### [Data to use]
········

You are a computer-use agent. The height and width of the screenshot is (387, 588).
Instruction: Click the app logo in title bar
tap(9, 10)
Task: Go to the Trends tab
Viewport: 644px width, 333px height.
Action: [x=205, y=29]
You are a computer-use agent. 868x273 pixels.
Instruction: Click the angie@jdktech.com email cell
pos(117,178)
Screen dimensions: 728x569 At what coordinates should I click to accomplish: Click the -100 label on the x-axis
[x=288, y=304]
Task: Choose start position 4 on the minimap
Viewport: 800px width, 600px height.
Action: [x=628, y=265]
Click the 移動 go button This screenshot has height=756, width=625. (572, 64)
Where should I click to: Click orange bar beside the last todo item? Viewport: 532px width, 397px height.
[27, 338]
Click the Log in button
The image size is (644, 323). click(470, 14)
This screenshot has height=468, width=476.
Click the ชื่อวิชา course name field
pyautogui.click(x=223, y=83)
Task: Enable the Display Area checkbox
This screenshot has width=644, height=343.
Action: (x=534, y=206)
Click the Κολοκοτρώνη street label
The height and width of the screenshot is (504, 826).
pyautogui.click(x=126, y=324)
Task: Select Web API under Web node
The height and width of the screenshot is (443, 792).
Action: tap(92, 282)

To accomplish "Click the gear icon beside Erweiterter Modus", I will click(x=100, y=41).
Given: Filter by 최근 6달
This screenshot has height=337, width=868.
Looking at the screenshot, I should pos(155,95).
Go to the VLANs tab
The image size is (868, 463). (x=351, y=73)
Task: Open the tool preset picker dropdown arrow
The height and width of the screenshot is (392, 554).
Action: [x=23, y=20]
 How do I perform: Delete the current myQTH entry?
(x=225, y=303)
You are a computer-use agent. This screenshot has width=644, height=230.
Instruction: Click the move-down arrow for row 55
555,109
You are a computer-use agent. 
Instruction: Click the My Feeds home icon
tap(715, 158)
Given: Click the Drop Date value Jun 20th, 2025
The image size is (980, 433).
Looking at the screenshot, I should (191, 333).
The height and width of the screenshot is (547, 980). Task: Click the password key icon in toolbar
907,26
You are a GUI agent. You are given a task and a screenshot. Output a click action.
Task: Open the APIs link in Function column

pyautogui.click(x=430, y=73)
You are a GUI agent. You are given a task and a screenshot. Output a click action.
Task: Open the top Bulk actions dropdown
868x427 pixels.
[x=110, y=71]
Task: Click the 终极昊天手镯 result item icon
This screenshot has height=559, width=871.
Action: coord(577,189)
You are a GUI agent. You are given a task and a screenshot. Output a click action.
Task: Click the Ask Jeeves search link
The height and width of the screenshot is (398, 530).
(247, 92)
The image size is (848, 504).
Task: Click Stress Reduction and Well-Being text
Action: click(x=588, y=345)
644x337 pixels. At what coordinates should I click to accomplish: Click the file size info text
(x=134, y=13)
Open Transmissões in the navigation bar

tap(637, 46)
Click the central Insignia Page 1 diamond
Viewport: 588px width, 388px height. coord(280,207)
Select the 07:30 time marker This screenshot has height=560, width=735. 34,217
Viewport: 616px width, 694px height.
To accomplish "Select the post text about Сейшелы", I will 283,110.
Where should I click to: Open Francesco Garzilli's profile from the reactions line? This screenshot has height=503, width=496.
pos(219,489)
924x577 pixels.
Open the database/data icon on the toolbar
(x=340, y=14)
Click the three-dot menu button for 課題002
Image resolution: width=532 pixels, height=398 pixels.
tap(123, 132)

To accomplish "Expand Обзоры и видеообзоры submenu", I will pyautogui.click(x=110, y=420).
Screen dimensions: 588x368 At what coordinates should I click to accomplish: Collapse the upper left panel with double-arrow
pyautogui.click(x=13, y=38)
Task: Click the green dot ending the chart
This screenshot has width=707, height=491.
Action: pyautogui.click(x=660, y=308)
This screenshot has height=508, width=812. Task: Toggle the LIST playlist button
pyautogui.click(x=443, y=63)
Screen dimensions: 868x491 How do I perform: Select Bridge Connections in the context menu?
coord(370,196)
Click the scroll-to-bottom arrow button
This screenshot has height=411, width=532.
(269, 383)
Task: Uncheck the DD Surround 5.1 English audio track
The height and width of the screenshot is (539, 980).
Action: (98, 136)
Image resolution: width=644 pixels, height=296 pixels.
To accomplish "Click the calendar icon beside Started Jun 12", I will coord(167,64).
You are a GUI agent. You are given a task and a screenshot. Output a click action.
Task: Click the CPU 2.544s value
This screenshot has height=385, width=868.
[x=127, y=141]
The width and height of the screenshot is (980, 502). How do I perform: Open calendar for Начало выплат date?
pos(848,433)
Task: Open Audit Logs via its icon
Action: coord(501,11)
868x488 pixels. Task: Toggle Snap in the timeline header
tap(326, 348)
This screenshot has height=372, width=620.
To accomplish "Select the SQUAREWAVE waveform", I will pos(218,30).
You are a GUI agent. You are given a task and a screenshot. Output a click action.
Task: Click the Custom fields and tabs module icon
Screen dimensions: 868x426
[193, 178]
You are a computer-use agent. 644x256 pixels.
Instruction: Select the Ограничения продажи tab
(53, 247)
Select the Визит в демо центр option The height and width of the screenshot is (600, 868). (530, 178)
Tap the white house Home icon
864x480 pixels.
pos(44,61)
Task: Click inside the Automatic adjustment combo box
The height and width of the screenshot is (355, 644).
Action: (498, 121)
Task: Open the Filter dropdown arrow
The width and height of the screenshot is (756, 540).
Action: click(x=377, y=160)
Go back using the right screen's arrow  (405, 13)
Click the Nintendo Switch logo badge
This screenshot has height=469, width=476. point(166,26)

········

### [What to work on]
From the data above, output exactly the lines between the one containing "The image size is (980, 433)." and the one containing "Select the 07:30", counting both of them.

### [Output of the exercise]
The image size is (980, 433).
Looking at the screenshot, I should (191, 333).
The height and width of the screenshot is (547, 980). Task: Click the password key icon in toolbar
907,26
You are a GUI agent. You are given a task and a screenshot. Output a click action.
Task: Open the APIs link in Function column

pyautogui.click(x=430, y=73)
You are a GUI agent. You are given a task and a screenshot. Output a click action.
Task: Open the top Bulk actions dropdown
868x427 pixels.
[x=110, y=71]
Task: Click the 终极昊天手镯 result item icon
This screenshot has height=559, width=871.
Action: coord(577,189)
You are a GUI agent. You are given a task and a screenshot. Output a click action.
Task: Click the Ask Jeeves search link
The height and width of the screenshot is (398, 530).
(247, 92)
The image size is (848, 504).
Task: Click Stress Reduction and Well-Being text
Action: click(x=588, y=345)
644x337 pixels. At what coordinates should I click to accomplish: Click the file size info text
(x=134, y=13)
Open Transmissões in the navigation bar

tap(637, 46)
Click the central Insignia Page 1 diamond
Viewport: 588px width, 388px height. coord(280,207)
Select the 07:30 time marker This screenshot has height=560, width=735. 34,217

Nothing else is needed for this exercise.